WHAT TO PRODUCE: Below are some records. Output the lines from the first one through the line that holds "You are a computer-use agent. 908x592 pixels.", exactly as written, with no pictures.

INPUT FOR THIS TASK:
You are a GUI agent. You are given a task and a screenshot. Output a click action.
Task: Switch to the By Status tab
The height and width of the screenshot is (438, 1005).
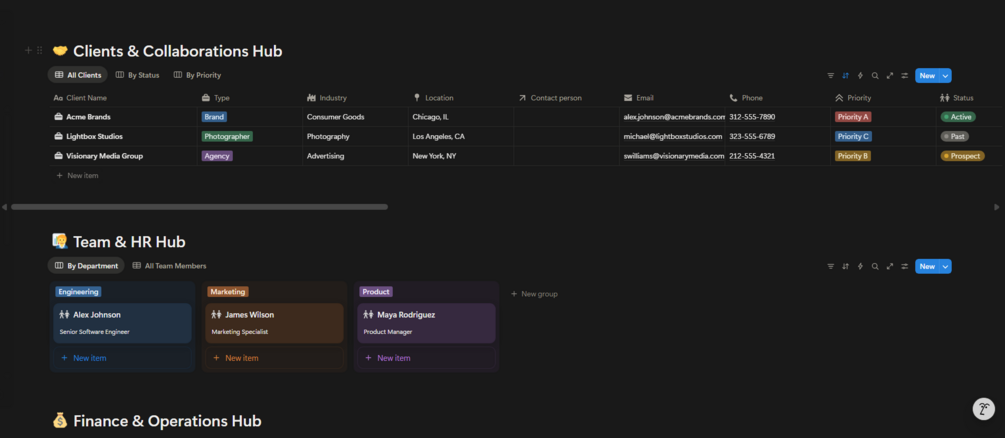click(x=138, y=75)
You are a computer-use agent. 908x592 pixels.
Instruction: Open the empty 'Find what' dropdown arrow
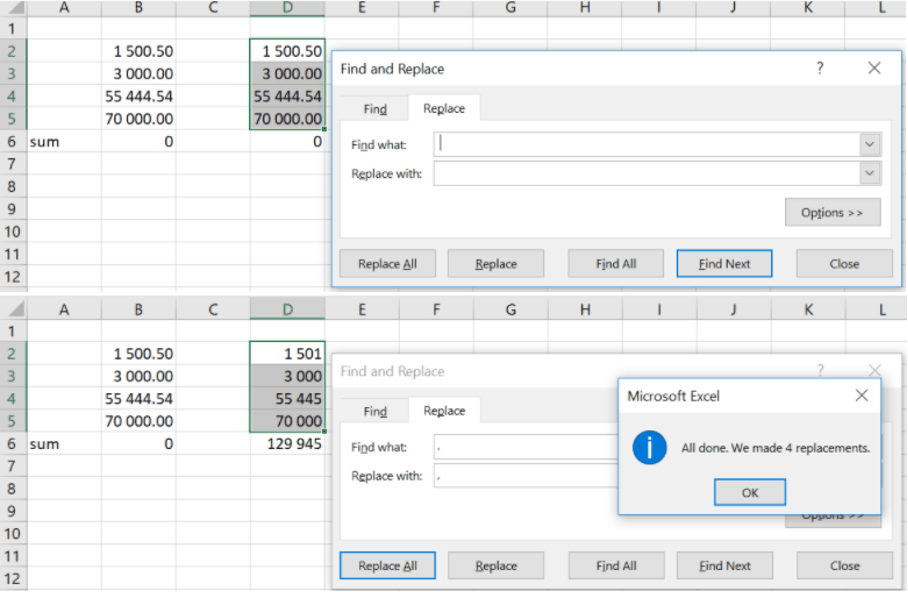click(x=869, y=145)

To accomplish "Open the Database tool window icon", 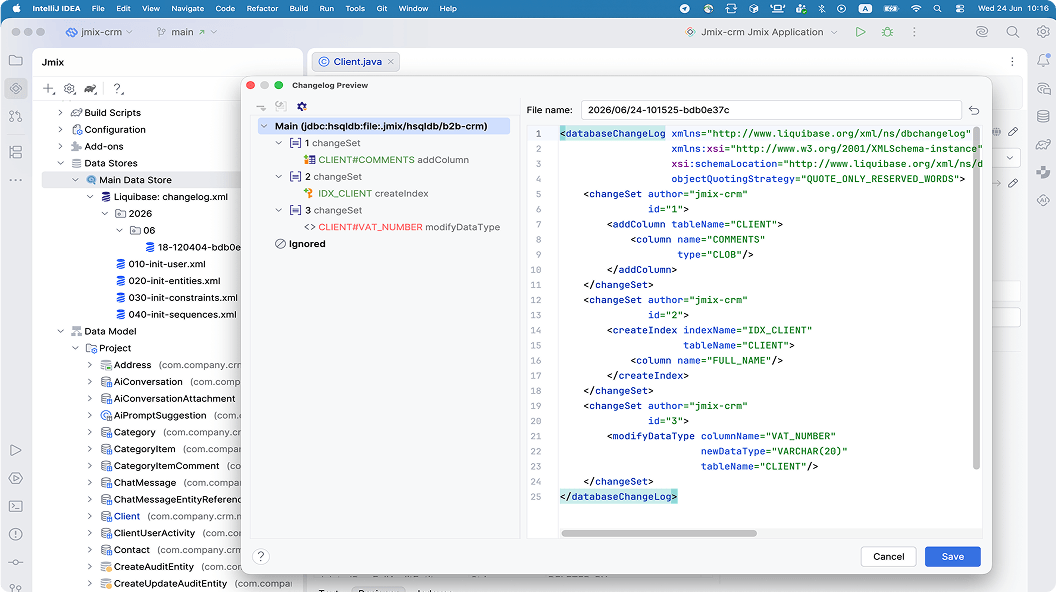I will pyautogui.click(x=1043, y=117).
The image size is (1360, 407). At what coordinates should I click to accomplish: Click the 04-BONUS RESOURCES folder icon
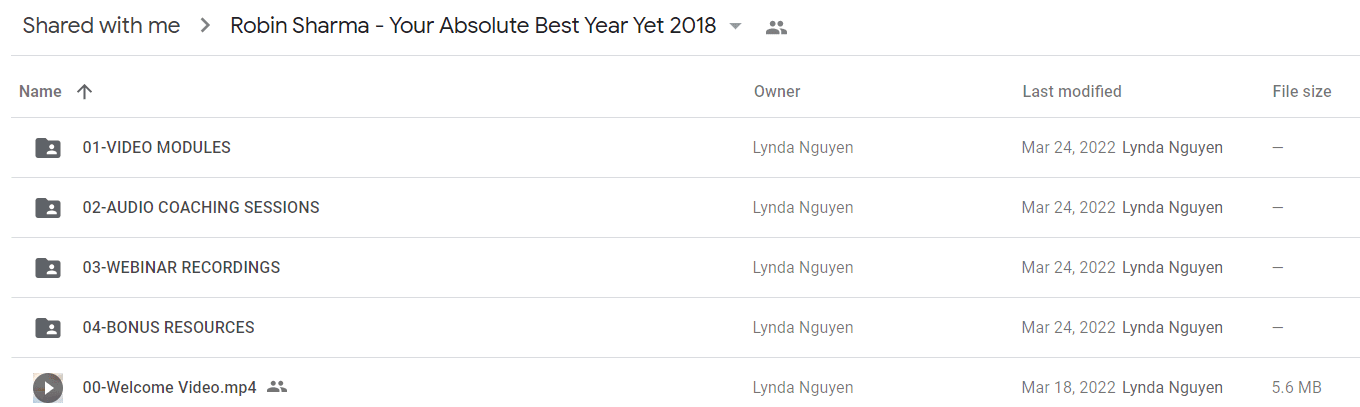[47, 328]
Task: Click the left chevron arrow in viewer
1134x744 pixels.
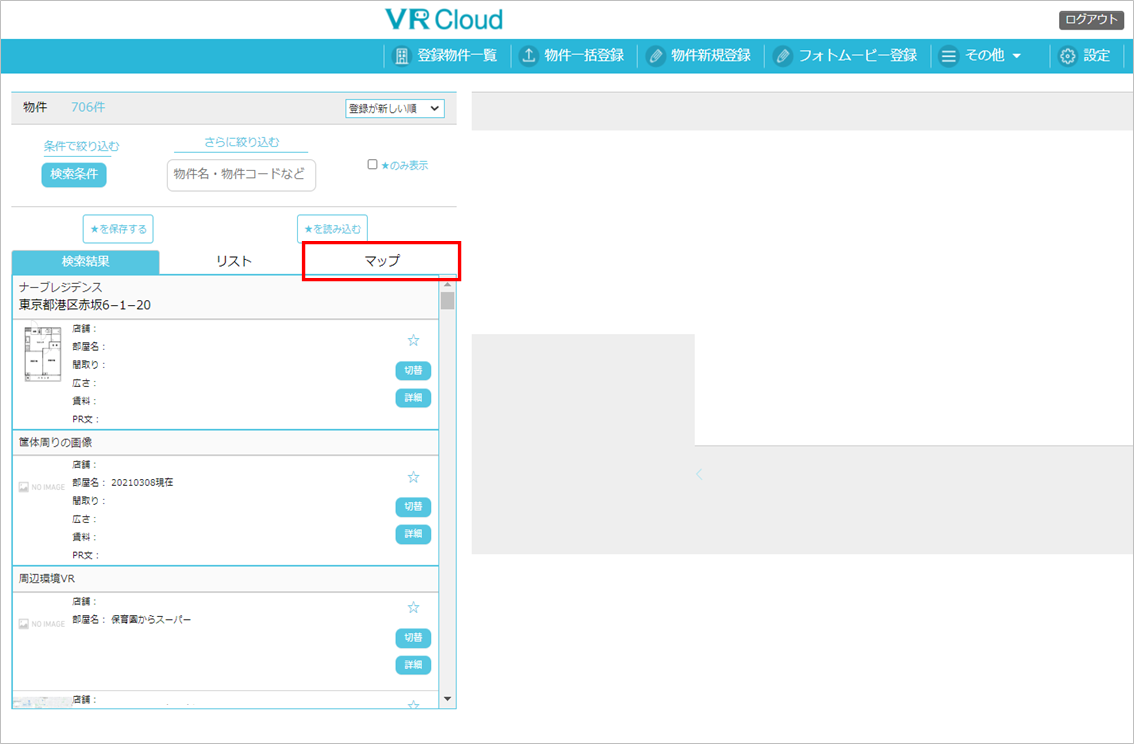Action: click(699, 474)
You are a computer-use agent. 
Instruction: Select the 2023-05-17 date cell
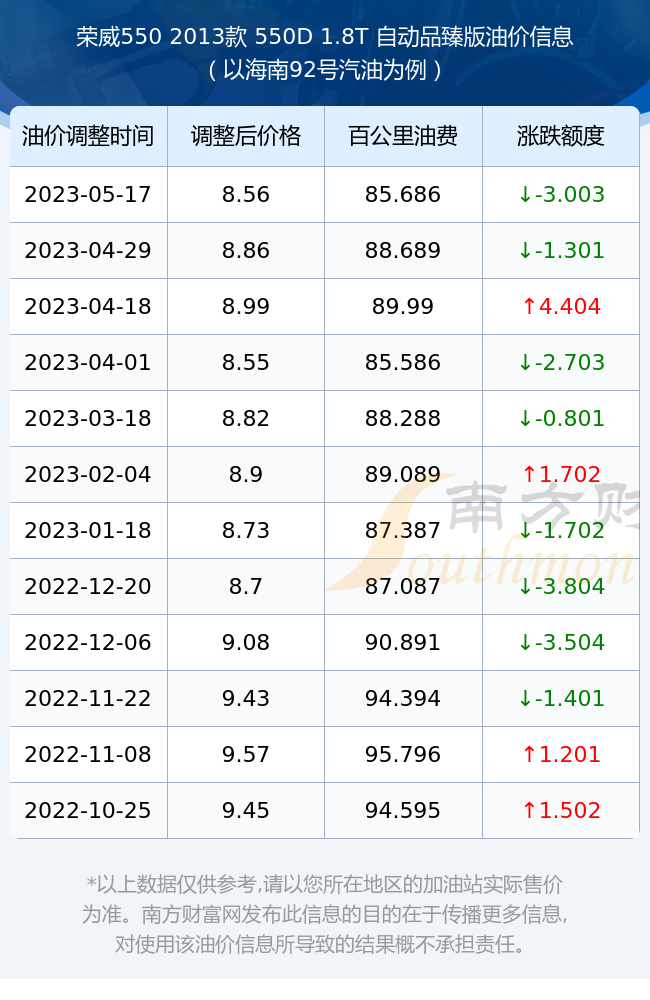88,195
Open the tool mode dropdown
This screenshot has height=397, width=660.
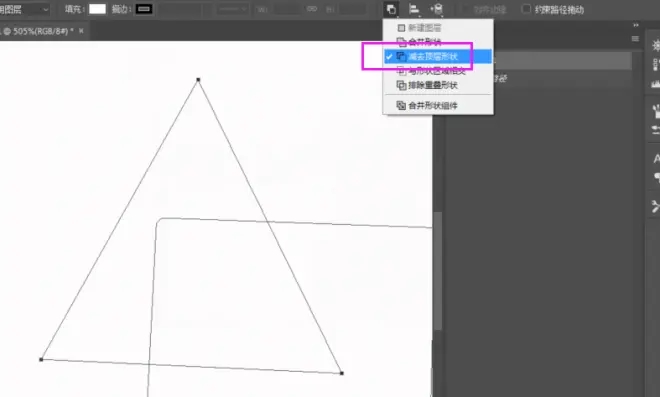click(x=24, y=9)
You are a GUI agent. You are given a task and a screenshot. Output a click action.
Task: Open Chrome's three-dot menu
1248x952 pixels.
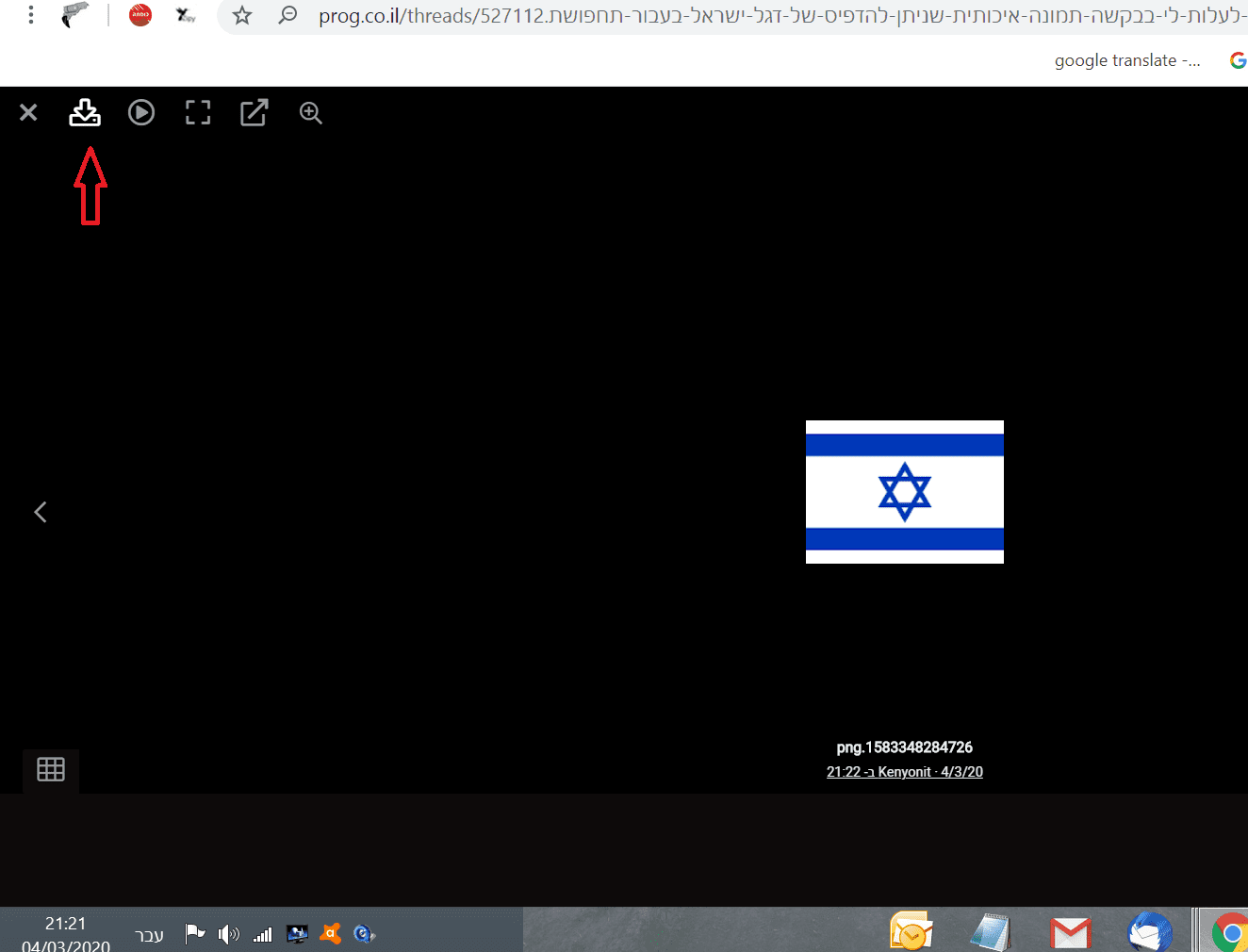[31, 15]
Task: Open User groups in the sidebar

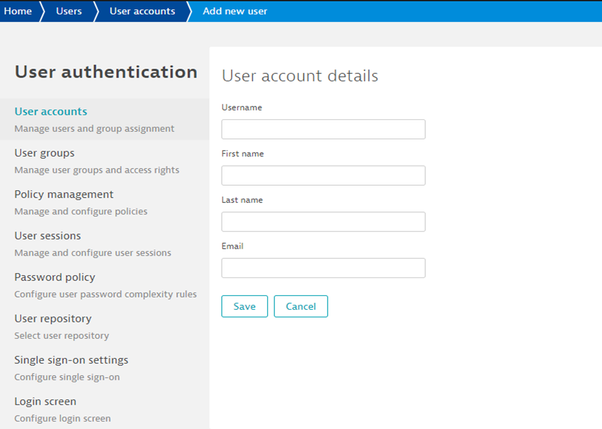Action: pyautogui.click(x=44, y=153)
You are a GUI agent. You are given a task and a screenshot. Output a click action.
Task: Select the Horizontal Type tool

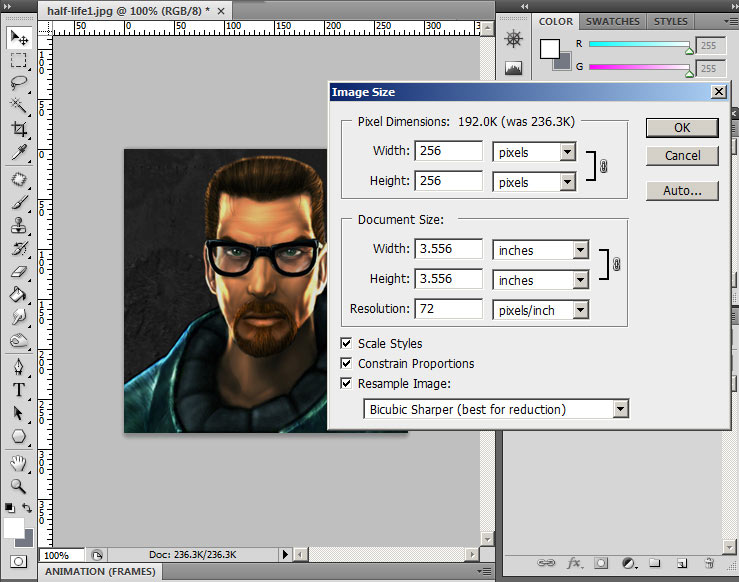[x=19, y=390]
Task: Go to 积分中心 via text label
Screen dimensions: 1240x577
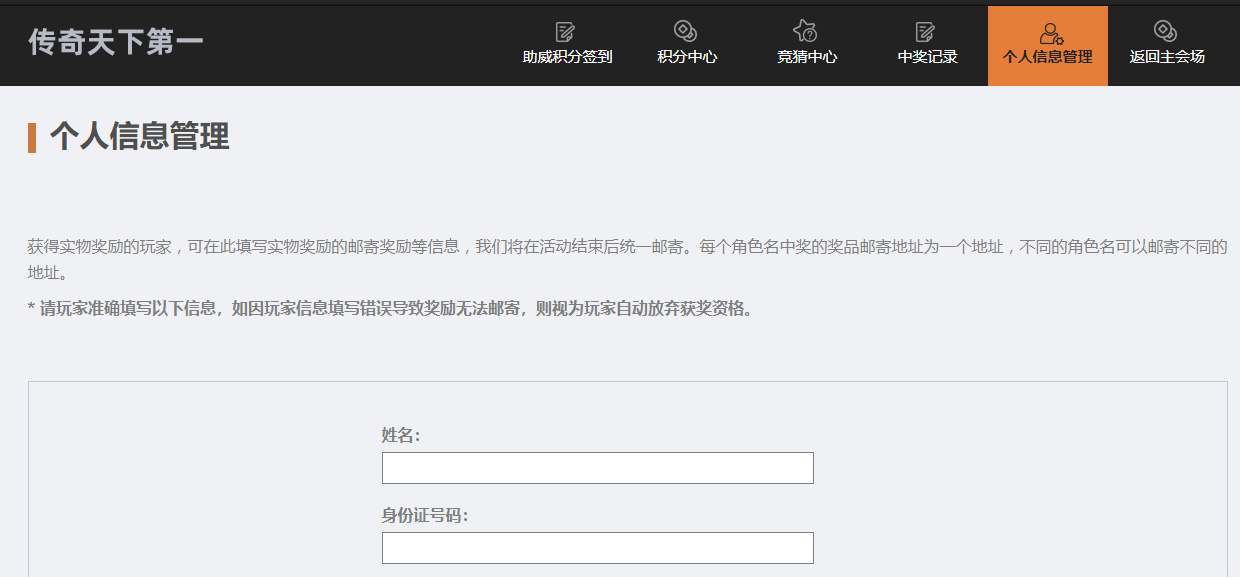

TASK RESULT:
You are a GUI agent. You are given a task and a screenshot. Output a click action.
Task: Switch to the By Status tab
The height and width of the screenshot is (438, 1005).
click(x=138, y=75)
You are a computer-use agent. 908x592 pixels.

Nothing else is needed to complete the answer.